Student projects

Dictionary learning for sparse image representations

Sparse representations over redundant dictionaries is an emerging field that has obtained very promising results in many image processing and analysis tasks. The main idea relies on representing a given signal as a sparse linear combination of a few basis functions (called atoms) extracted from a redundant dictionary. The dictionary can be either prespecified or it can be learnt by a set of training signals. In this project we are interested in learning the basis functions of the dictionary. In particular, the goal of the project is to study the basics of dictionary learning and implement the K-SVD algorithm [1] and the Method of Optimal Directions (MOD) [2]. Optionally, the student may propose various ways of reducing the computational complexity of dictionary learning.

The basis functions that have been learnt in the first part will be further used for various image classification tasks, such as face recognition and handwritten digit image recognition.

Contact: Effrosyni Kokiopoulou (e-mail: effrosyni.kokiopoulou@sam.math.ethz.ch)

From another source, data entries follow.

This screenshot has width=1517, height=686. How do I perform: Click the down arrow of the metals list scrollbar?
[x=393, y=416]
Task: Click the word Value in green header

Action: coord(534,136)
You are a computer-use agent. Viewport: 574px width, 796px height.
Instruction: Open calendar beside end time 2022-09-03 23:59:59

Prerequisites: Linear algebra, MATLAB programming, basic image processing.

References:
[1] M. Aharon, M. Elad, and A. Bruckstein, "The K-SVD: An algorithm for designing of overcomplete dictionaries for sparse representation", IEEE Transactions on Signal Processing, vol. 54, no. 11, pp. 4311-4322, 2006.
[2] K. Engan, S.O. Aase and J. Hakon Husoy, "Method of optimal directions for frame design", IEEE International Conference on Acoustics, Speech, and Signal Processing (ICASSP), 1999.

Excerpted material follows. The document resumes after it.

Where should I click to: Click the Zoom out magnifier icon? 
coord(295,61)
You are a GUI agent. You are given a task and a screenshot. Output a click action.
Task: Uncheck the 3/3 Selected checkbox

Subspace modeling of image manifolds

Recent years have experienced a dramatic growth of rich visual information sets. When images are lexicographically represented, they give rise to high dimensional vectors due to the large number of pixels. Moreover, when an object or a pattern undergoes motion or a geometric transformation, it spans a manifold in a high dimensional space. A typical example of such manifold is a video sequence of a moving object. In many applications one needs to define an appropriate metric that allows to compare two different manifolds. The goal of this project is to develop a subspace-based model of a manifold and subsequently use it to define a distance metric between manifolds. The subspace metric will be subsequently evaluated in the context of video-based face recognition.

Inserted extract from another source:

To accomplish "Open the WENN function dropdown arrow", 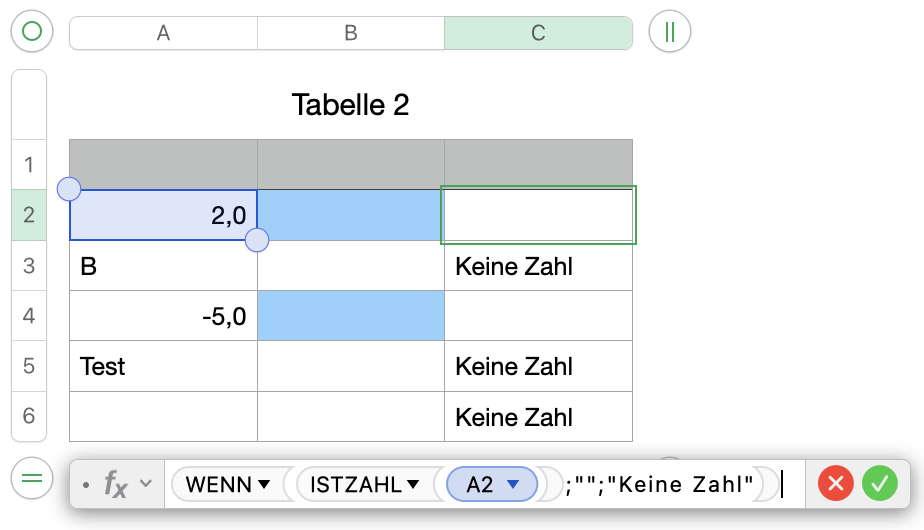I will coord(264,485).
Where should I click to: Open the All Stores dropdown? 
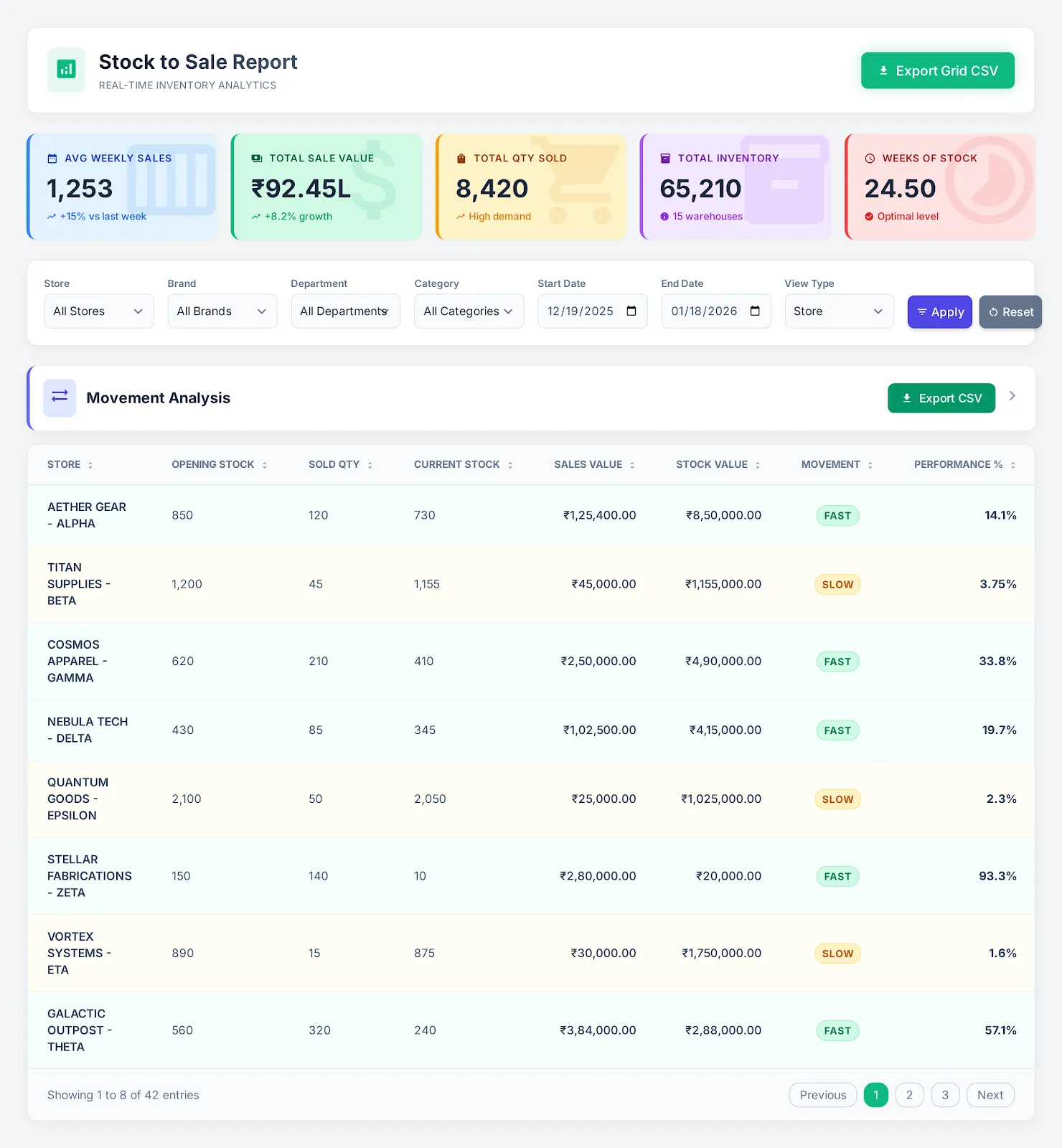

Contact: Effrosyni Kokiopoulou (e-mail: effrosyni.kokiopoulou@sam.math.ethz.ch)

Prerequisites: Linear algebra, MATLAB programming, basic image processing.

References:
[1]. O. Yamaguchi, K. Fukui, and K. Maeda. "Face recognition using temporal image sequence". IEEE Int. Conf. on Automatic Face and Gesture Recognition, pages 318-323, 1998.
[2]. K. Fukui and O. Yamaguchi, "Face recognition using multi-viewpoint patterns for robot vision". Int. Symp. on Robotics Research, 15:192-201, 2005.
[3]. R. Wang, S. Shan, X. Chen and W. Gao, "Manifold-Manifold Distance with Application to Face Recognition based on Image Set", IEEE Int. Conf. on Computer Vision and Pattern Recognition (CVPR), 2008.